Project manager: Dr. Ilka Knippertz
This research group focuses on two main key topics:
(i) transcriptional targeting of Dendritic cells (DCs) for the development of new vaccination strategies, and
(ii) the activation of the aryl hydrocarbon receptor (AhR) for the induction of tolerogenic DCs.
Regarding the first topic, we aim to develop a new vaccine for the treatment of patients suffering from cancer or chronic viral infections (e.g. HIV). Currently, new therapeutic vaccination strategies, using adenoviral vectors as well as nanoparticles, are in development to target DCs directly in patients. To ensure specific therapeutic gene expression only in mature immune-stimulating DCs, we use the DC-specific human CD83 promoter, which allows the transcriptional targeting of these DC. Hence, different therapeutic adenoviruses as well as nanoparticles will be generated, allowing the induction of potent anti-tumoral or anti-viral immune responses, directly in patients.

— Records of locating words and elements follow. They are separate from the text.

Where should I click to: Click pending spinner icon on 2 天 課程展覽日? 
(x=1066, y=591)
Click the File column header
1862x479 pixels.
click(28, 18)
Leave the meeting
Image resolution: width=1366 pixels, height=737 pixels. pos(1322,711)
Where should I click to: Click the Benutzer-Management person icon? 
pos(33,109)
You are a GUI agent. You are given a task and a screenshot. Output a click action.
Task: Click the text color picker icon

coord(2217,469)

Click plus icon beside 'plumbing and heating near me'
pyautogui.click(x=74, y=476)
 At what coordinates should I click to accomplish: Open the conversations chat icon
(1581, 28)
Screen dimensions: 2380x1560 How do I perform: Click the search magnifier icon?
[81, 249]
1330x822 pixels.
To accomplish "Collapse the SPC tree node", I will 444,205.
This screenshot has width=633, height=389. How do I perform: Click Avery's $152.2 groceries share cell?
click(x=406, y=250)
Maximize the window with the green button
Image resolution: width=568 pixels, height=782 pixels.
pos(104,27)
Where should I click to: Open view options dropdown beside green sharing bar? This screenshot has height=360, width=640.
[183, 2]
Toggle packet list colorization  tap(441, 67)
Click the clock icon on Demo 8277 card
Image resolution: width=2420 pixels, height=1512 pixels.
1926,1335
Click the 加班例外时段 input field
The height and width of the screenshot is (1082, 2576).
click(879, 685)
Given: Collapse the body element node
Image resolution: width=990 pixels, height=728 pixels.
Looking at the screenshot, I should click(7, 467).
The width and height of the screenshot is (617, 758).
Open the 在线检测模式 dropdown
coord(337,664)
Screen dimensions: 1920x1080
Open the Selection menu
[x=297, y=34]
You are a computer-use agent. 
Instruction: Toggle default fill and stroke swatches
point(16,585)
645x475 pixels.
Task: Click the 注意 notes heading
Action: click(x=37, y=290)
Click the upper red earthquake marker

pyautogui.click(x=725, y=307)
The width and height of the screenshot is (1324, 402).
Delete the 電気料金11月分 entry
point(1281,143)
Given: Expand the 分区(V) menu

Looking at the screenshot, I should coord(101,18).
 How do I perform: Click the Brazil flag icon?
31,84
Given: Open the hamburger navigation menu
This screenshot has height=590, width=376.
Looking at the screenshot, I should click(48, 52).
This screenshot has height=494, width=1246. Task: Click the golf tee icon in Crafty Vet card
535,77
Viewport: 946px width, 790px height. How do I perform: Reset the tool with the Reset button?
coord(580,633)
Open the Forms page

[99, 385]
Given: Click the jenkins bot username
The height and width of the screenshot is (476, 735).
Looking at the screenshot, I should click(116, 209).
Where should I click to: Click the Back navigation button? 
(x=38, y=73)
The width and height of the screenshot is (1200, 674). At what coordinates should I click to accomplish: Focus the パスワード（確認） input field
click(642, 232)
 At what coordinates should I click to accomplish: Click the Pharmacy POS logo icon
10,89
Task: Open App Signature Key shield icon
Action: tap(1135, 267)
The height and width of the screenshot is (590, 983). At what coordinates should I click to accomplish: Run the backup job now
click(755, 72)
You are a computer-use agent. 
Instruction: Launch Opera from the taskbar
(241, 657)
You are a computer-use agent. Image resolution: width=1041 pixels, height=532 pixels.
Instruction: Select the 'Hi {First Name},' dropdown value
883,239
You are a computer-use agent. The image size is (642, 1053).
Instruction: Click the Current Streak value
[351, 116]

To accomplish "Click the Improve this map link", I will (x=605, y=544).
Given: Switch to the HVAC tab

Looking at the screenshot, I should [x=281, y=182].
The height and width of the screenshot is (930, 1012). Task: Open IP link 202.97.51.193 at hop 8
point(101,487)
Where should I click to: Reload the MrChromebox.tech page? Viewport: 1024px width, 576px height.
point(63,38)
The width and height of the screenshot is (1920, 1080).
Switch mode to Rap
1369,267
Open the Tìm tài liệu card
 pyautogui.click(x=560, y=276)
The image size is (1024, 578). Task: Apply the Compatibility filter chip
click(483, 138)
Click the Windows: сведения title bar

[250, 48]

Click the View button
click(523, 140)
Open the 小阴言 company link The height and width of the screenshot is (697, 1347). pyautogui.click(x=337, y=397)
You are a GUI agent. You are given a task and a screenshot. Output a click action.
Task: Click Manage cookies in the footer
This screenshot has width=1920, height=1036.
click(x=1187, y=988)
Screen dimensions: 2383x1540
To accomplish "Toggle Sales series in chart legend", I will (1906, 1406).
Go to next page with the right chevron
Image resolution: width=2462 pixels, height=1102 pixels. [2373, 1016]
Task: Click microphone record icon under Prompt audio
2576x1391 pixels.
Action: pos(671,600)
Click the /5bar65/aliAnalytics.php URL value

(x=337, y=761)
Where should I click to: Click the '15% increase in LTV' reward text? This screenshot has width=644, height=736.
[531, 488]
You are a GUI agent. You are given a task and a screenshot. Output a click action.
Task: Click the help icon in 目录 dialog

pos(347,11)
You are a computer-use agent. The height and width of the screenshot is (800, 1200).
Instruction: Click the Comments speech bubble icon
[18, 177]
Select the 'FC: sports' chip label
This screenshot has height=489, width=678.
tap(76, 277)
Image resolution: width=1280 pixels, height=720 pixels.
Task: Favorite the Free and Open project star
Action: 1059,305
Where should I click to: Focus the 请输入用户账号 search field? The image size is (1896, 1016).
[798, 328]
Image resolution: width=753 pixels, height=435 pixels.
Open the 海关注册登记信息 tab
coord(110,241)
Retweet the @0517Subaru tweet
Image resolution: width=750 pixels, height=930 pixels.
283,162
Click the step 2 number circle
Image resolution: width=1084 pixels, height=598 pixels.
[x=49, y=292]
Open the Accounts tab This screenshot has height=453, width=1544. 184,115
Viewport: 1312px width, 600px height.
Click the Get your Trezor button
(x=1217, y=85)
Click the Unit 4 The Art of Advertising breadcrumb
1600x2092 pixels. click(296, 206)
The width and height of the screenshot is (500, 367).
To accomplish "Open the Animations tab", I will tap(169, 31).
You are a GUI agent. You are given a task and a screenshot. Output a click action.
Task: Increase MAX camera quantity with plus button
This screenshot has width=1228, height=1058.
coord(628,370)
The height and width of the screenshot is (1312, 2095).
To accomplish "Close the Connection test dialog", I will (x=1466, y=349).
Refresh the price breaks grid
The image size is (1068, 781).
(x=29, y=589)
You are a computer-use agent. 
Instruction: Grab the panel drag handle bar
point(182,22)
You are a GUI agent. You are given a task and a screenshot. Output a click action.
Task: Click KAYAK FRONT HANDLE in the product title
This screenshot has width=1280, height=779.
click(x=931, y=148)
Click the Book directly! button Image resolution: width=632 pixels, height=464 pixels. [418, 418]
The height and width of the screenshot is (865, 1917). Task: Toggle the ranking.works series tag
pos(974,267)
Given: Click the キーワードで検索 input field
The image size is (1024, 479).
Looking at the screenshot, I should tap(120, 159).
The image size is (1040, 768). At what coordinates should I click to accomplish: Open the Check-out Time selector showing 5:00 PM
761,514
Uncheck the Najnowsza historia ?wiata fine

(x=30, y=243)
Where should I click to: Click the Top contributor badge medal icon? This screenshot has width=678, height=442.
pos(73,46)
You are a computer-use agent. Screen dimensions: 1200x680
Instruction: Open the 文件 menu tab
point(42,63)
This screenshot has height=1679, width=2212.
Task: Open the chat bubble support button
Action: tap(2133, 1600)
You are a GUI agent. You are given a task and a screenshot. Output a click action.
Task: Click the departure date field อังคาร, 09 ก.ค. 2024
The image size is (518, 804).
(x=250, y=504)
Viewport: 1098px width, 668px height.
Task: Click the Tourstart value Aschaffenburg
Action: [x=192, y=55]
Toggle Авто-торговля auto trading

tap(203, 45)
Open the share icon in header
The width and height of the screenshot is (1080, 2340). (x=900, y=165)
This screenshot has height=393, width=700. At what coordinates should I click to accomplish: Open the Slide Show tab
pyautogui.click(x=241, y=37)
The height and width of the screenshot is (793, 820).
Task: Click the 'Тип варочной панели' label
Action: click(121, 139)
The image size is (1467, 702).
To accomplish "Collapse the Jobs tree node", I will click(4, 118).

The second emphasis of our group is to study the mechanisms by which different AhR agonists modulate the phenotype and function of DCs, thereby influencing the immune response in physiology and pathophysiology. In this context, we recently showed, that DCs treated with the AhR ligand Quercetin, a naturally occurring flavonoid, developed a tolerogenic phenotype. Currently, we analyse the underlying molecular mechanisms, of AhR activation by Quercetin and other endogenous agonists. The long term aim is the development of new treatment options for patients suffering from autoimmune diseases.